THE TOWER.—TOWER HILL

xcept Westminster Abbey, no spot in England is so connected with every phase of England’s history as is the Tower of London. A map, printed in the generation before Milton, shows us the ancient moat full of water, and the space within its walls that now is gravelled then covered with greensward. North of St. Peter’s little church, where lay the bones of Anne Boleyn, stretched a row of narrow gabled houses like those seen in the neighbouring London streets. The White Tower, built by William the Conqueror, stands to-day practically as it stood in William’s time and Milton’s. Built of durable flint stones, it has withstood time’s decay as few other buildings erected far more recently have done, when they were of the soft, disintegrating quality of stone so often used in London. True, Christopher Wren faced the windows with stone in the Italian style, and somewhat modernised the exterior, but the interior remains practically as it was built over eight hundred years ago.

As there is no need of duplicating here the main facts about its history, which are to be found in every guide-book, let us confine ourselves to the chief literary and historical associations with it, that must have appealed to the boy and man, John Milton.

One can imagine few things more exciting and stimulating to the mind of an observant boy in 1620 than a visit to the Tower. In the days when circuses were unknown, and menageries of strange beasts were a rare sight, the view of such behind the grated walls of Lion’s Tower must have delighted any London lad.
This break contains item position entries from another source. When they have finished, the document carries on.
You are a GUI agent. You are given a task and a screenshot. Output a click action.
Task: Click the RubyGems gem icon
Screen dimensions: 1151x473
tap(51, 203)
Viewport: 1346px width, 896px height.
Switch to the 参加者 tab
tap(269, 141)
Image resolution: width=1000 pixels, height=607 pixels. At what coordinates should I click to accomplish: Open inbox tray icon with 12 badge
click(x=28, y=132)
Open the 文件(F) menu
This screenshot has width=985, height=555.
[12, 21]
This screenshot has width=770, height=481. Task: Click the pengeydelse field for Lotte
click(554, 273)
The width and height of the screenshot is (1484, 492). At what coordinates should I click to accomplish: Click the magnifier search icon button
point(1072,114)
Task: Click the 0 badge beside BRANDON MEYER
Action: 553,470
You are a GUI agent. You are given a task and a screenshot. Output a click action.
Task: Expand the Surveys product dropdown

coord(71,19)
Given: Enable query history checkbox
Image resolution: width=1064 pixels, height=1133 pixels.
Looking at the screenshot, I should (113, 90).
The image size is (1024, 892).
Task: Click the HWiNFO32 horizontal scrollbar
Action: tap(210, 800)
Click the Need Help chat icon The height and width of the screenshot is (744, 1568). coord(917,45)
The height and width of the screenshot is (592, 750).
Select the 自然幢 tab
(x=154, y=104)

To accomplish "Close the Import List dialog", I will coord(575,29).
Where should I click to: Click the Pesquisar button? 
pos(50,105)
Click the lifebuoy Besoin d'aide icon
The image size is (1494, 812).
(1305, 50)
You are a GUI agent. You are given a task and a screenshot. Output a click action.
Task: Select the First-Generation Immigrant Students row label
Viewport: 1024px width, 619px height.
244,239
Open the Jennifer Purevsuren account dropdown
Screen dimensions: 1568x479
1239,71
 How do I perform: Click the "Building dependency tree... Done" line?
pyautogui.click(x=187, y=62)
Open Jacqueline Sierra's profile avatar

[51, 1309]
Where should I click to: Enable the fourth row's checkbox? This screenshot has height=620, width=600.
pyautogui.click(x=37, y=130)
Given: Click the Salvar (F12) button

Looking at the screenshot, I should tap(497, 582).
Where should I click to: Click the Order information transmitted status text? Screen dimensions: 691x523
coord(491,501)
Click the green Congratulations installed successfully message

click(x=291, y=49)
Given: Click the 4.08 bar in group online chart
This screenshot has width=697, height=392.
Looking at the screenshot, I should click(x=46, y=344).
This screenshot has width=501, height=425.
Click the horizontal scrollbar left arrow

The wild beasts were not very numerous,—only a few lions and leopards and “cat lions,”—but no doubt they were as satisfactory as the modern “Zoo” to eyes that were unsatiated with such novelties. Whether small boys were allowed for sixpence to see the rich display of state jewels is not quite clear, yet it is certain that they were shown to strangers.

Says that indefatigable antiquarian, Stow, whose old age almost touched the babyhood of Milton: “This Tower is a citadel to defend or command the city; a royal palace for assemblies or treaties; a prison of state for the most dangerous offenders; the only place of coinage for all England at the time; the armory for warlike provisions; the treasury of the ornaments and jewels of the Crown; and general conserver of the records of the king’s courts of justice at Westminster.”

In Milton’s boyhood, the royal palace in the southeast corner of the inclosure was standing. But in his manhood, his staunch friend, Oliver, having got possession, it was pulled down. The little Norman chapel of St. John, within the Tower, is one of the best bits of Norman work now extant in England. Its triforium, which extends over the aisles and semicircular east end, probably was used in ancient days to permit the queen and her ladies to attend the celebration of the mass, unseen by the congregation below. The chapel was dismantled before Milton’s time. But doubtless as he entered it he could picture in it, more vividly than we in our later age, that scene when from sunset until sunrise forty-six noblemen and gentlemen knelt and watched their armour, before King Henry IV., on the next day, bestowed upon them the newly created Order of the Bath.

In this chapel, while he was kneeling in prayer, the lieutenant of the Tower received an order to murder the young Edward V. and his brother, and refused to obey it. Here Queen Mary attended mass for her brother, Edward VI.

In the present armory, once the council chamber, King Richard II. was released from prison, and sceptre in hand and the crown on his head, abdicated in favour of Henry IV. Shakespeare thus depicts the scene, and puts the following words into the mouth of the mournful king:

“I give this heavy weight from off my head,
And this unwieldy sceptre from my hand,
The pride of kingly sway from out my heart;
With mine own tears I wash away my balm,
With mine own hands I give away my crown,
With mine own tongue deny my sacred state,
With mine own breath release all duteous oaths,
My manors, rents, revenues I forego;
My acts, decrees, and statutes I deny.
God pardon all oaths that are broke to me,
God keep all oaths unbroke are made to thee.
Make me that nothing have with nothing grieved,
And thou with all pleased that hath all achieved!
Long may’st thou live in Richard’s seat to sit,
And soon lie Richard in an earthen pit!
God save King Henry, unkinged Richard says,
And send him many years of sunshine days!”